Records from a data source
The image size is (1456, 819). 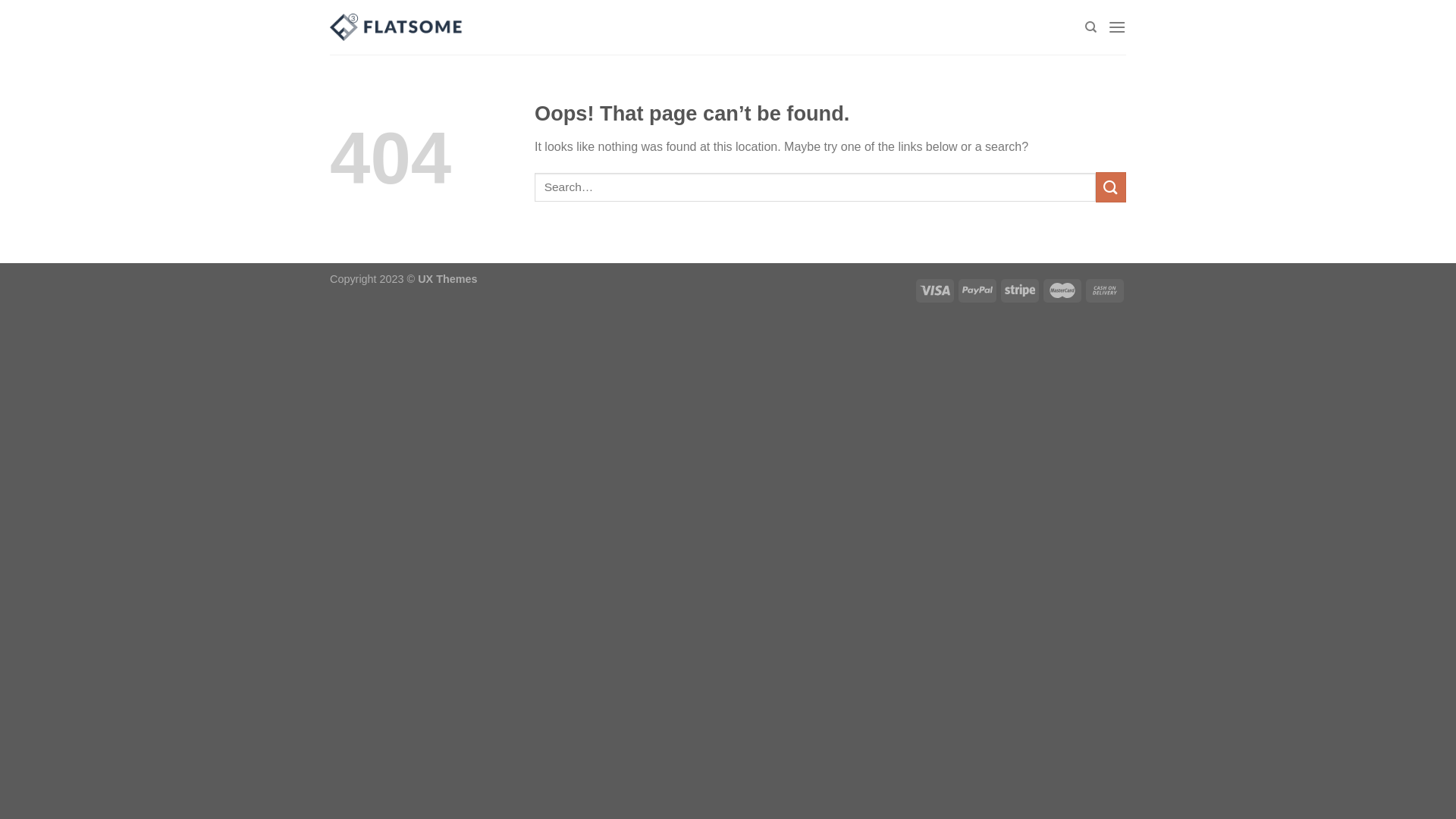 I want to click on 'Skip to content', so click(x=0, y=0).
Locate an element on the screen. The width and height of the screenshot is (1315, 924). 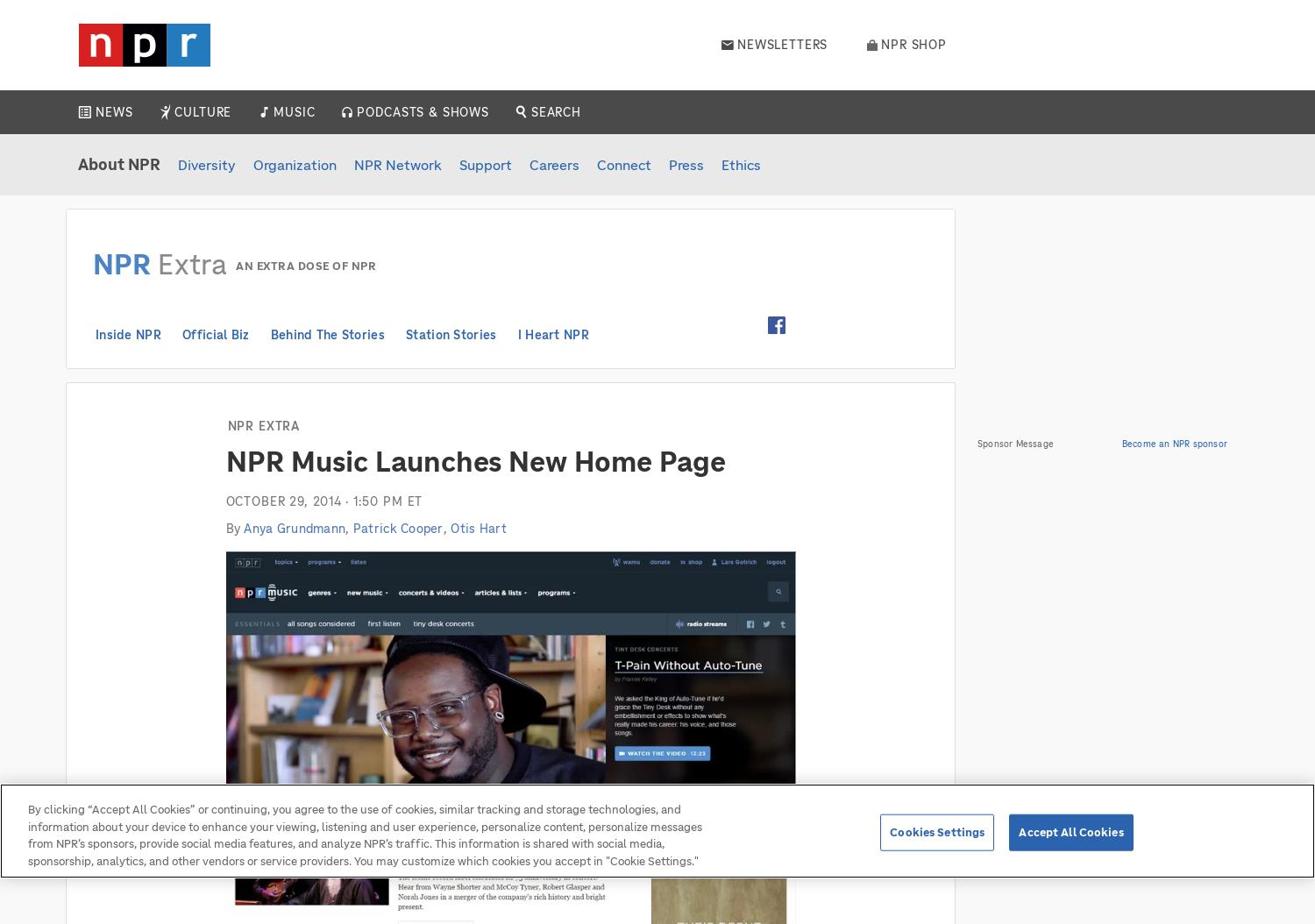
'By' is located at coordinates (234, 527).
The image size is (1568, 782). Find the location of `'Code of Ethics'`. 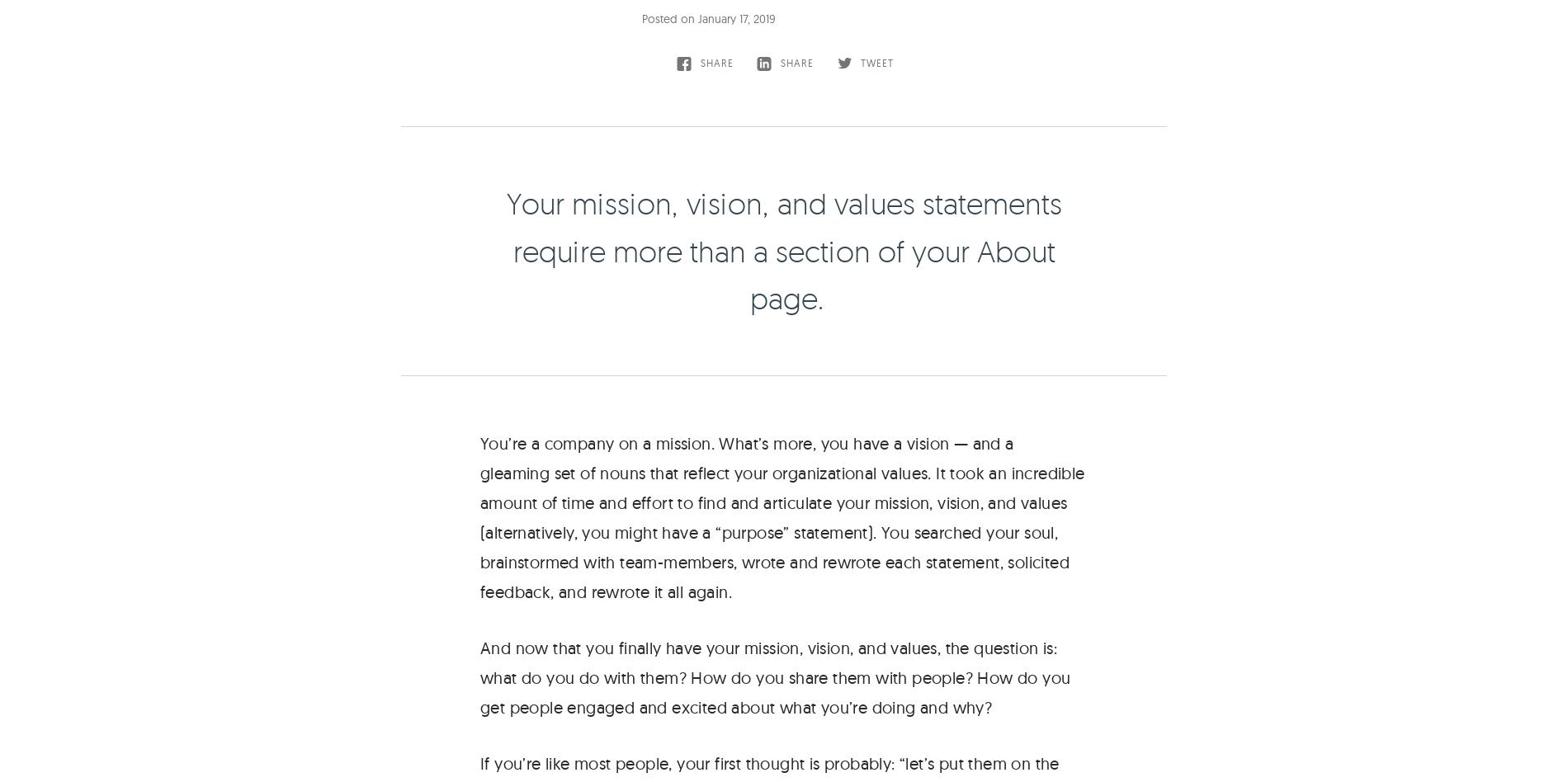

'Code of Ethics' is located at coordinates (1069, 760).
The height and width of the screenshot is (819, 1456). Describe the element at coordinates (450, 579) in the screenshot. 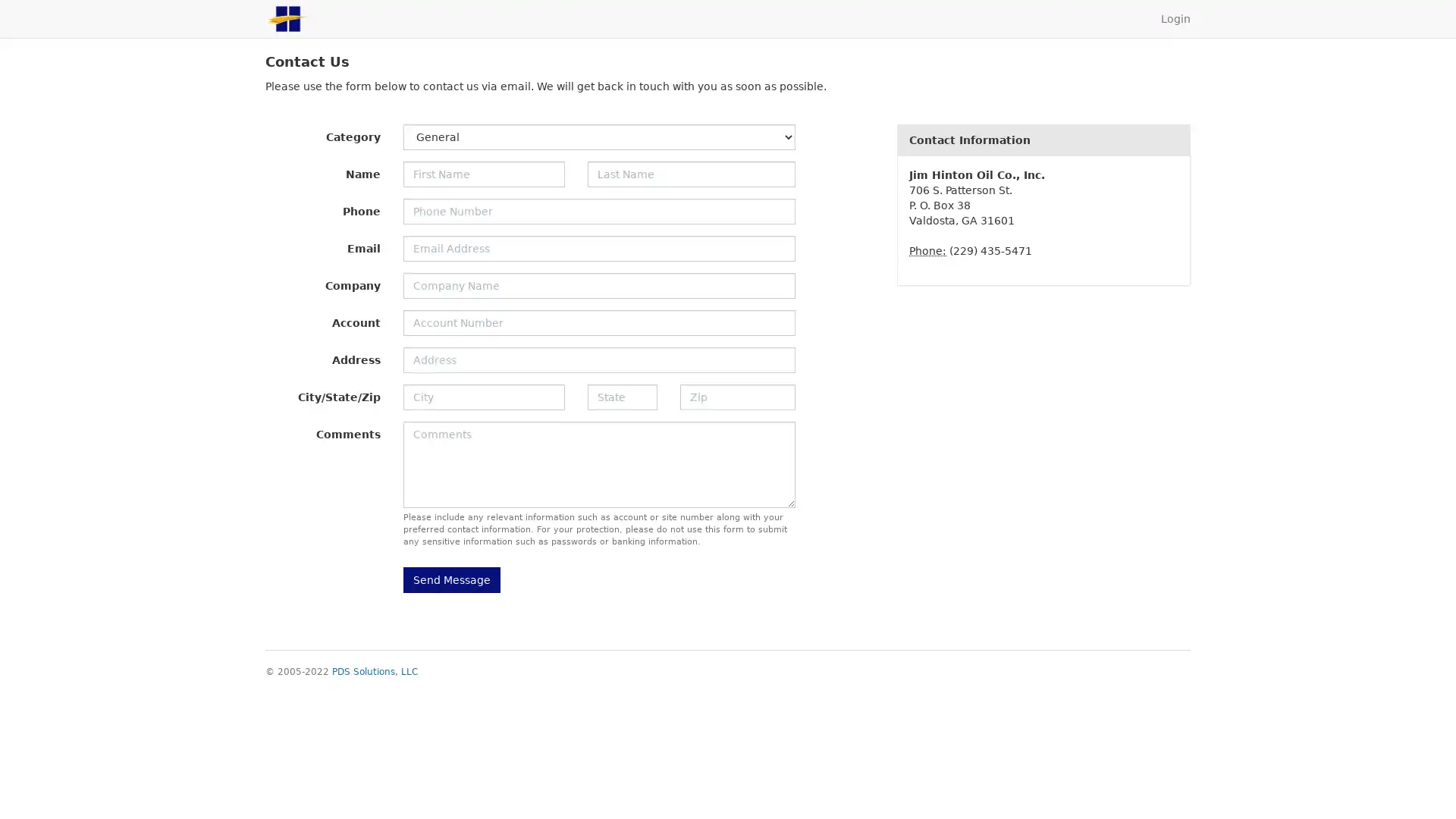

■ **EXERCISE**
Copy word for word the lines from the one containing "Locate an element" through the last line of the records, leaving the pictures out.

■ **REPLY TO THE TASK**
Locate an element on the screen. The width and height of the screenshot is (1315, 924). 
'By' is located at coordinates (234, 527).
The image size is (1568, 782). Find the location of `'Code of Ethics'`. 

'Code of Ethics' is located at coordinates (1069, 760).
The height and width of the screenshot is (819, 1456). Describe the element at coordinates (450, 579) in the screenshot. 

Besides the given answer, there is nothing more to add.